--- Exercise details ---
Every line of the data is to be transcribed as it stands.

[Saved entries]

----

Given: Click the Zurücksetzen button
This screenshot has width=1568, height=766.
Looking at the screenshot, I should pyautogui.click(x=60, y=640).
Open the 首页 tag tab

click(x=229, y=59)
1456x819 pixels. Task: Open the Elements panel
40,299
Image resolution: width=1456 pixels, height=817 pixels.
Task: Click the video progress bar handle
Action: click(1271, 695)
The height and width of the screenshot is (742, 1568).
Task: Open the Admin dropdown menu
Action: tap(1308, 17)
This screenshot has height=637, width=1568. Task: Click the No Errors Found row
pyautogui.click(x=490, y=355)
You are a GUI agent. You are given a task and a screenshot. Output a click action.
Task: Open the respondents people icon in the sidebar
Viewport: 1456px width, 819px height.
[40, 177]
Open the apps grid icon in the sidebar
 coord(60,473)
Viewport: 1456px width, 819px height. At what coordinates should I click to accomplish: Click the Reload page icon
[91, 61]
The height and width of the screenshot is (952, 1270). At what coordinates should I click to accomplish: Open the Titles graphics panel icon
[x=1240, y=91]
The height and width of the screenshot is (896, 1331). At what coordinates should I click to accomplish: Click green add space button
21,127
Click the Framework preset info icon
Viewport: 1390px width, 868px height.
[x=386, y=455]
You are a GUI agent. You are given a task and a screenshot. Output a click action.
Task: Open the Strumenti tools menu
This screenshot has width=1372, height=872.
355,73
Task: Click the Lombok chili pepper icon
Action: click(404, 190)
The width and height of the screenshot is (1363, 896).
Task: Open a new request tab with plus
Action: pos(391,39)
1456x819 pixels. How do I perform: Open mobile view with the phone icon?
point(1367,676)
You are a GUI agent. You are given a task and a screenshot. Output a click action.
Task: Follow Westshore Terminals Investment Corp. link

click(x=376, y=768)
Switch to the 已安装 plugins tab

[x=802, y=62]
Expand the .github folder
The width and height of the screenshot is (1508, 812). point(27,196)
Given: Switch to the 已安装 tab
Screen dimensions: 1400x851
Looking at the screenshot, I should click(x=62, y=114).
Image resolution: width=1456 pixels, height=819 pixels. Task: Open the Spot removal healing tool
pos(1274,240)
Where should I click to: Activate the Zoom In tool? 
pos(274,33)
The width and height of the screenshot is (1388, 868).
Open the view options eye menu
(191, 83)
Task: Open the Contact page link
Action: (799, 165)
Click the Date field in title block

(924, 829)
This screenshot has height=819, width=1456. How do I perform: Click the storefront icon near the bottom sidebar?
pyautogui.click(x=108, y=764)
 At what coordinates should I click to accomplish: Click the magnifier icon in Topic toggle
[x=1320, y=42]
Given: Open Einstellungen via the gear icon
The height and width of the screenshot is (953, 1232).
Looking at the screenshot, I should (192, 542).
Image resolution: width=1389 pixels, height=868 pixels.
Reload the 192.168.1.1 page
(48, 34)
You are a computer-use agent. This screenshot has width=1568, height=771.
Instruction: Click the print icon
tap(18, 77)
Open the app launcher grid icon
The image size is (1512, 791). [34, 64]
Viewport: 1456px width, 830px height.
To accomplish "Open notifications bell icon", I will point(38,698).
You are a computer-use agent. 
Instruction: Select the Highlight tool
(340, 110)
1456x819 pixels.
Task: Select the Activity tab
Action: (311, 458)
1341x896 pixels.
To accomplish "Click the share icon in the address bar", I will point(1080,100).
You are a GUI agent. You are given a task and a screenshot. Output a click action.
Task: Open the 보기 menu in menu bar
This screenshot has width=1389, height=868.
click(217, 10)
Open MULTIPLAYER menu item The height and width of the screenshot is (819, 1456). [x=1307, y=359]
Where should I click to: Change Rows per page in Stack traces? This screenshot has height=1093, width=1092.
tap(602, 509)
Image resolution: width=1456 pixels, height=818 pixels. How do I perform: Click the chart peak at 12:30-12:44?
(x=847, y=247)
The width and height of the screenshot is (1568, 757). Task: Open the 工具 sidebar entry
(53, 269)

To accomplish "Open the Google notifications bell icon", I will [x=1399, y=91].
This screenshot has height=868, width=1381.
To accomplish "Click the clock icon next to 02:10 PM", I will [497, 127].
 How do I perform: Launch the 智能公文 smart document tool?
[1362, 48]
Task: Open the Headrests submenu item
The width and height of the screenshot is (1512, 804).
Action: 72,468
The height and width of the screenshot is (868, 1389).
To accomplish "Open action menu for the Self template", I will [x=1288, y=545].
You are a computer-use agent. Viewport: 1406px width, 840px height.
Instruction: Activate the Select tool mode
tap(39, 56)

----

--- Solution to this exercise ---
Given: Click the Zurücksetzen button
This screenshot has width=1568, height=766.
Looking at the screenshot, I should pyautogui.click(x=60, y=640).
Open the 首页 tag tab

click(x=229, y=59)
1456x819 pixels. Task: Open the Elements panel
40,299
Image resolution: width=1456 pixels, height=817 pixels.
Task: Click the video progress bar handle
Action: click(1271, 695)
The height and width of the screenshot is (742, 1568).
Task: Open the Admin dropdown menu
Action: tap(1308, 17)
This screenshot has height=637, width=1568. Task: Click the No Errors Found row
pyautogui.click(x=490, y=355)
You are a GUI agent. You are given a task and a screenshot. Output a click action.
Task: Open the respondents people icon in the sidebar
Viewport: 1456px width, 819px height.
[40, 177]
Open the apps grid icon in the sidebar
 coord(60,473)
Viewport: 1456px width, 819px height. At what coordinates should I click to accomplish: Click the Reload page icon
[91, 61]
The height and width of the screenshot is (952, 1270). At what coordinates should I click to accomplish: Open the Titles graphics panel icon
[x=1240, y=91]
The height and width of the screenshot is (896, 1331). At what coordinates should I click to accomplish: Click green add space button
21,127
Click the Framework preset info icon
Viewport: 1390px width, 868px height.
[x=386, y=455]
You are a GUI agent. You are given a task and a screenshot. Output a click action.
Task: Open the Strumenti tools menu
This screenshot has width=1372, height=872.
355,73
Task: Click the Lombok chili pepper icon
Action: click(404, 190)
The width and height of the screenshot is (1363, 896).
Task: Open a new request tab with plus
Action: pos(391,39)
1456x819 pixels. How do I perform: Open mobile view with the phone icon?
point(1367,676)
You are a GUI agent. You are given a task and a screenshot. Output a click action.
Task: Follow Westshore Terminals Investment Corp. link

click(x=376, y=768)
Switch to the 已安装 plugins tab

[x=802, y=62]
Expand the .github folder
The width and height of the screenshot is (1508, 812). point(27,196)
Given: Switch to the 已安装 tab
Screen dimensions: 1400x851
Looking at the screenshot, I should click(x=62, y=114).
Image resolution: width=1456 pixels, height=819 pixels. Task: Open the Spot removal healing tool
pos(1274,240)
Where should I click to: Activate the Zoom In tool? 
pos(274,33)
The width and height of the screenshot is (1388, 868).
Open the view options eye menu
(191, 83)
Task: Open the Contact page link
Action: (799, 165)
Click the Date field in title block

(924, 829)
This screenshot has height=819, width=1456. How do I perform: Click the storefront icon near the bottom sidebar?
pyautogui.click(x=108, y=764)
 At what coordinates should I click to accomplish: Click the magnifier icon in Topic toggle
[x=1320, y=42]
Given: Open Einstellungen via the gear icon
The height and width of the screenshot is (953, 1232).
Looking at the screenshot, I should (192, 542).
Image resolution: width=1389 pixels, height=868 pixels.
Reload the 192.168.1.1 page
(48, 34)
You are a computer-use agent. This screenshot has width=1568, height=771.
Instruction: Click the print icon
tap(18, 77)
Open the app launcher grid icon
The image size is (1512, 791). [34, 64]
Viewport: 1456px width, 830px height.
To accomplish "Open notifications bell icon", I will point(38,698).
You are a computer-use agent. 
Instruction: Select the Highlight tool
(340, 110)
1456x819 pixels.
Task: Select the Activity tab
Action: (311, 458)
1341x896 pixels.
To accomplish "Click the share icon in the address bar", I will point(1080,100).
You are a GUI agent. You are given a task and a screenshot. Output a click action.
Task: Open the 보기 menu in menu bar
This screenshot has width=1389, height=868.
click(217, 10)
Open MULTIPLAYER menu item The height and width of the screenshot is (819, 1456). [x=1307, y=359]
Where should I click to: Change Rows per page in Stack traces? This screenshot has height=1093, width=1092.
tap(602, 509)
Image resolution: width=1456 pixels, height=818 pixels. How do I perform: Click the chart peak at 12:30-12:44?
(x=847, y=247)
The width and height of the screenshot is (1568, 757). Task: Open the 工具 sidebar entry
(53, 269)

To accomplish "Open the Google notifications bell icon", I will [x=1399, y=91].
This screenshot has height=868, width=1381.
To accomplish "Click the clock icon next to 02:10 PM", I will [497, 127].
 How do I perform: Launch the 智能公文 smart document tool?
[1362, 48]
Task: Open the Headrests submenu item
The width and height of the screenshot is (1512, 804).
Action: 72,468
The height and width of the screenshot is (868, 1389).
To accomplish "Open action menu for the Self template", I will [x=1288, y=545].
You are a computer-use agent. Viewport: 1406px width, 840px height.
Instruction: Activate the Select tool mode
tap(39, 56)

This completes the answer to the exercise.